Hi,
That's the top of one. It's a smaller one, probably about 3-4" across. Some are more like 5-6".
That's the bottom and stem of him. He just opened up this morning, he starts with a very white stalk and his top curled around like a ball. As they age the stalk gets more brown, and the stalk is pretty woody. The ring does not move, it's firmly attached.
I was toying with the idea of him being a Parasol or Lepiota Procera. But I'm not happy with his spore print so far.
This new guy sat on a white piece of paper all night, but I got nothing. I don't think it was white because the paper doesn't feel like anything was deposited on it. Maybe I shouldn't have left it outside all night.
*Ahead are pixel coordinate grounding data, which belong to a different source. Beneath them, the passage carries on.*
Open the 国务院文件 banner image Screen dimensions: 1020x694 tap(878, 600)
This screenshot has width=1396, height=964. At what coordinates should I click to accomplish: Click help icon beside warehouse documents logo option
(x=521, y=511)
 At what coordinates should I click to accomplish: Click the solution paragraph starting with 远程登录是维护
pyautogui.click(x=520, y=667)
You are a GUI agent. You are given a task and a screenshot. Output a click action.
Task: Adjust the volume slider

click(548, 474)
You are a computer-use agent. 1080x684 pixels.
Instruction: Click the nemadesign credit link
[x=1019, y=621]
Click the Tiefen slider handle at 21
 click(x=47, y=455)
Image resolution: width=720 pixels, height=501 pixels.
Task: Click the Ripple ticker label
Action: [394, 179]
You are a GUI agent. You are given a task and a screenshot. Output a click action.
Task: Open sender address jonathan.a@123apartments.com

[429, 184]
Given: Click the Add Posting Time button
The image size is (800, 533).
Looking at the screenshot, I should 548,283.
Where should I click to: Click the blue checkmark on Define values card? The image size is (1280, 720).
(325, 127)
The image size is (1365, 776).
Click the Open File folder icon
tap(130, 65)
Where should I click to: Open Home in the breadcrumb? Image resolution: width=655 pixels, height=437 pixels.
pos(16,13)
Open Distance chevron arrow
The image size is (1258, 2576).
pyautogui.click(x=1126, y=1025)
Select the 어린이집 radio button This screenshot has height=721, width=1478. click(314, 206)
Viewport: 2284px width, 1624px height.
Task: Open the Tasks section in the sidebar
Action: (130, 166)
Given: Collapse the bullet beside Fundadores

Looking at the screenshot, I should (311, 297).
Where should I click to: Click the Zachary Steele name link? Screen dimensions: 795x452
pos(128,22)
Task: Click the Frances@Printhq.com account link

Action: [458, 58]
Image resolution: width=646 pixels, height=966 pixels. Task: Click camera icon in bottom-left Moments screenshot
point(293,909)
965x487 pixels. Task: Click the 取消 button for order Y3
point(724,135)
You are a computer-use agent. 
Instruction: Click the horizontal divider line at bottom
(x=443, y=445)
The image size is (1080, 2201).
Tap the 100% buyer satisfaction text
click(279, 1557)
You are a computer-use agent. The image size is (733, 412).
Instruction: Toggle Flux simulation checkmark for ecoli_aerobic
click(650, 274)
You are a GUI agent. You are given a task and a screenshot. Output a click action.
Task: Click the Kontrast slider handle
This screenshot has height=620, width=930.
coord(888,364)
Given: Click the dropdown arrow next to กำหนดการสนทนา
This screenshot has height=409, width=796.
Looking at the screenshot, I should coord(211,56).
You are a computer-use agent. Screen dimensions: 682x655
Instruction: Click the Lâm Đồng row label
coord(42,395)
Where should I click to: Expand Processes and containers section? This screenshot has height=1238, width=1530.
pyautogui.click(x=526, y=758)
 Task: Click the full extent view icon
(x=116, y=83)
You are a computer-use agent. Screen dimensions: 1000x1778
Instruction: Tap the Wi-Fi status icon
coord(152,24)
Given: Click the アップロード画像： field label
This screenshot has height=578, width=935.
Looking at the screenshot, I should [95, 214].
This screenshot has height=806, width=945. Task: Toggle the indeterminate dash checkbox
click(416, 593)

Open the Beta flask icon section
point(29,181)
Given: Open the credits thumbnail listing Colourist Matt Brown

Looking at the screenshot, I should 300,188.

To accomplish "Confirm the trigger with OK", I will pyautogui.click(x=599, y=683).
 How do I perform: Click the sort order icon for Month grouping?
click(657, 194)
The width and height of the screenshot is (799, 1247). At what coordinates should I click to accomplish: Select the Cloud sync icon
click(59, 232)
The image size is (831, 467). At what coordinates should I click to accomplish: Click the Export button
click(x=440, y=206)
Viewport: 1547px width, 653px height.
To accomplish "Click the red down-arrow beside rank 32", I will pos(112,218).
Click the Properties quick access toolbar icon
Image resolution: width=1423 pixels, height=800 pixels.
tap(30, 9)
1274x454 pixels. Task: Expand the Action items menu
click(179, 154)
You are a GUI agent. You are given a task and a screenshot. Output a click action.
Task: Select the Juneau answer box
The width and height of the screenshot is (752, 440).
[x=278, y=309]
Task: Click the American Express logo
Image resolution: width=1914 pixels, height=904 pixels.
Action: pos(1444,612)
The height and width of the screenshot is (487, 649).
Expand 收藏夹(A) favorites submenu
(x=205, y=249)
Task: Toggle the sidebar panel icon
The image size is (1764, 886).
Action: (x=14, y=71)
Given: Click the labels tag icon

I have some older guys like him - I picked them two days ago and did some spore prints that day. But I admit, it rained a lot the day before picking and they were a bit soggy. I thought maybe they were molding in their gills. Or maybe part of the identification is going green in the gill as it gets older.
That's the bottom and top of one of the guys I picked when it was soggy and turning greenish underneath. The green isn't visible in the picture - I don't know if it seeped in or all fell off or what.
The spore prints for these ones that were sitting there in the ground perhaps 3-4 days since they opened up flat - turned out green.
So, looking at my National Audubon Society Field Guide to Mushrooms, I wouldn't think these are Lepiota Procera, but perhaps the Green-Spored Lepiota. But I don't like the picture of the green spored from my book so much, as in it's youth the top is smooth white and mine are not. Also, mine have more "scales", "bumps" whatever you want to call them, looking more like the procera.